◆ **Textauszug**
☆ ☆ ☆

Zudem würde _(worauf ich die ganze Zeit hinaus wollte verdammt!^^)_ die Strahlung immens in die Höhe schnellen, umso größer das Kraftwerk wird und man bedenke, das bei über 260 Millisievert Dauerbelastung bereits der Hirntod eintreten kann bzw. es dann eh zu spät sein kann. Aber laut diverser Seiten ist 250 Millisievert, DER WERT den man im gesamten, kurze Zeit ausgesetzt NUR EINMAL IM LEBEN abbekommen darf, da man ansonsten keine Chance mehr auf Heilung hat, was bedeutet, wenn dein Körper grün strahlt, dürfte es zu spät sein (mit viel Glück stehst du nur ungünstig vor ner Lava-Lampe^^).

Aber Spaß beiseite, ich habe mehrere Tabellen gefunden, in der aufgelistet sind, was wie viel Strahlung abgibt und wenn man das jetzt in Relation mit der nötigen Größe des Kraftwerks setzt, um eine Stadt DAUERHAFT mit Strom zu versorgen, wäre allerhöchstens eine Fernwartug des Kraftwerks möglich, da Menschen dort nicht agieren könnten und dürften. Sicher wird es dafür eine Lösung geben, aber das wird noch Jahre/Jahrzehnte dauern, bis das spruchreif ist.

Der Anfang ist aber _(wenn es denn wirklich wahr ist und der Typ nicht nur mit ner Wasserkühlung rumgespielt hat und die Werte gefaked hat *fg*) _ein wirklich großer Schritt für unsere Energieversorgung, zumindest ein Schritt in die richtige Richtung...

☆ ☆ ☆

◆ **Quellenauszug**
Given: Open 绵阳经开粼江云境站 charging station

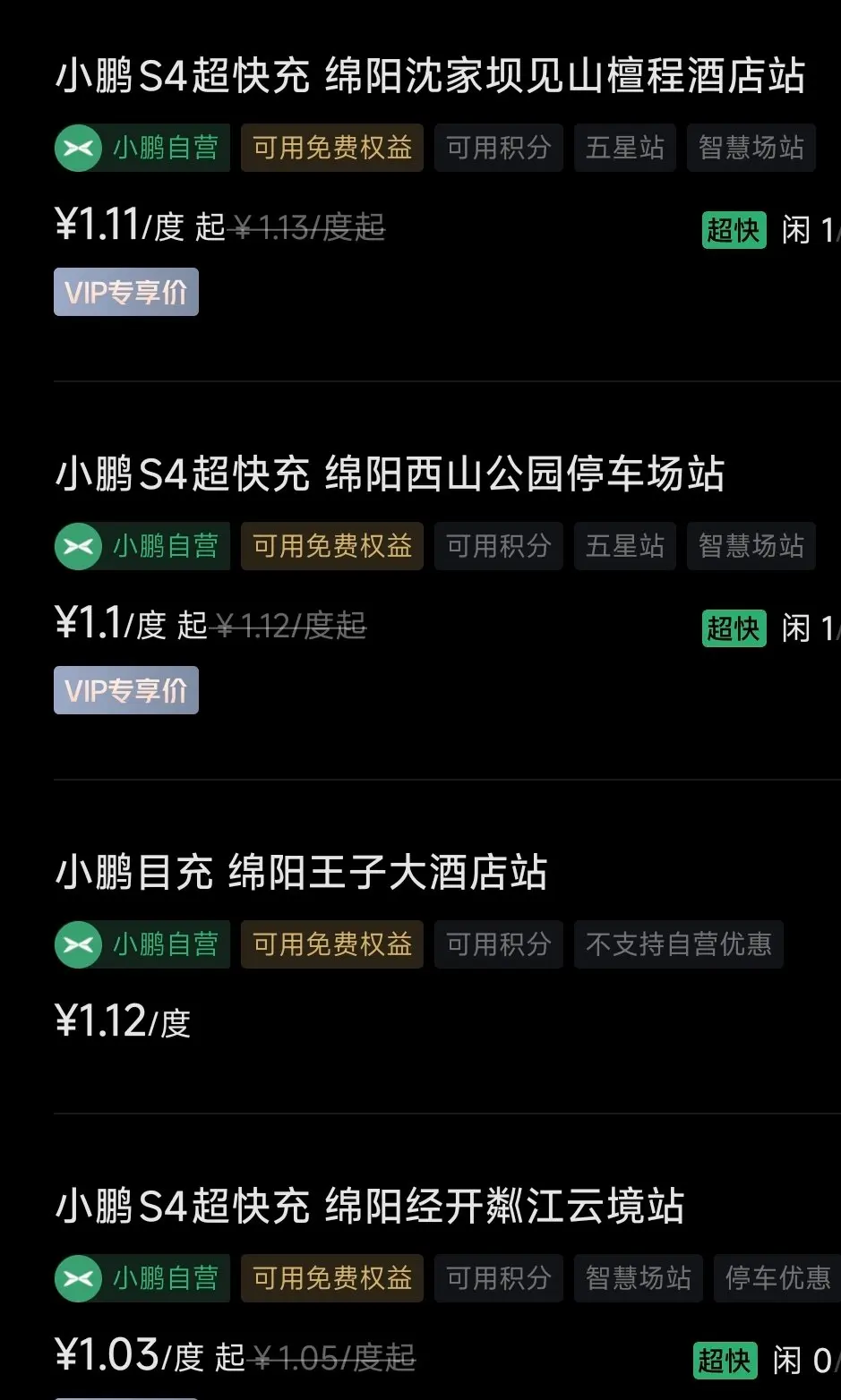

☆ ☆ ☆

◆ **Aufgabenstellung**
Schreibe den Text über das Kraftwerk ab den Worten „Der Anfang ist“ bis einschließlich „die richtige Richtung...“ um und setze dabei „Stromversorgung“ an die Stelle von „Energieversorgung“.

◆ **Lösung**
Der Anfang ist aber _(wenn es denn wirklich wahr ist und der Typ nicht nur mit ner Wasserkühlung rumgespielt hat und die Werte gefaked hat *fg*) _ein wirklich großer Schritt für unsere Stromversorgung, zumindest ein Schritt in die richtige Richtung...